§ Task requirements
Reply only with how many lines in these entries hold the string "dimensions".

§ Source information
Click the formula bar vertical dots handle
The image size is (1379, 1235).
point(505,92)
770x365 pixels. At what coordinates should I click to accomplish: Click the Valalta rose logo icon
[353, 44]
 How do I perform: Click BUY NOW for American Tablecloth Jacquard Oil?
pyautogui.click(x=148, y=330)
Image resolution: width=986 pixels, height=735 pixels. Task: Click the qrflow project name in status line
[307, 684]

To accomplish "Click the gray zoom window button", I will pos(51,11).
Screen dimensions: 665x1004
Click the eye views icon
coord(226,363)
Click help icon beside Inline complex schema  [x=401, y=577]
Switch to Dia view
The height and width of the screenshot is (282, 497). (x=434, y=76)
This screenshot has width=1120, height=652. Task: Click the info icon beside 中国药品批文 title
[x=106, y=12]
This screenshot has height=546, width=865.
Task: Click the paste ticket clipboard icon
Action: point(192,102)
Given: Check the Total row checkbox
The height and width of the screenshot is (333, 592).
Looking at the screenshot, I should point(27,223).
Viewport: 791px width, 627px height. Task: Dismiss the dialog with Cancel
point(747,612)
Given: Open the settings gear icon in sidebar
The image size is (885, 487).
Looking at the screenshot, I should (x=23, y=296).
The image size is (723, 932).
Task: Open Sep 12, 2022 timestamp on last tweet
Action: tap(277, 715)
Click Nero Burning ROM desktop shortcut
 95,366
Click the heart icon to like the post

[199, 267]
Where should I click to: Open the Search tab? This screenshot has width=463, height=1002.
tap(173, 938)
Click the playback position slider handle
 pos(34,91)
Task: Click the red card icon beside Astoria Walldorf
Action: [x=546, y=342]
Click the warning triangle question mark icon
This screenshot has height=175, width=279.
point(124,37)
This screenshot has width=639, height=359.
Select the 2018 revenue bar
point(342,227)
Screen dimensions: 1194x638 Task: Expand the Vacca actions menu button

§ Response box
2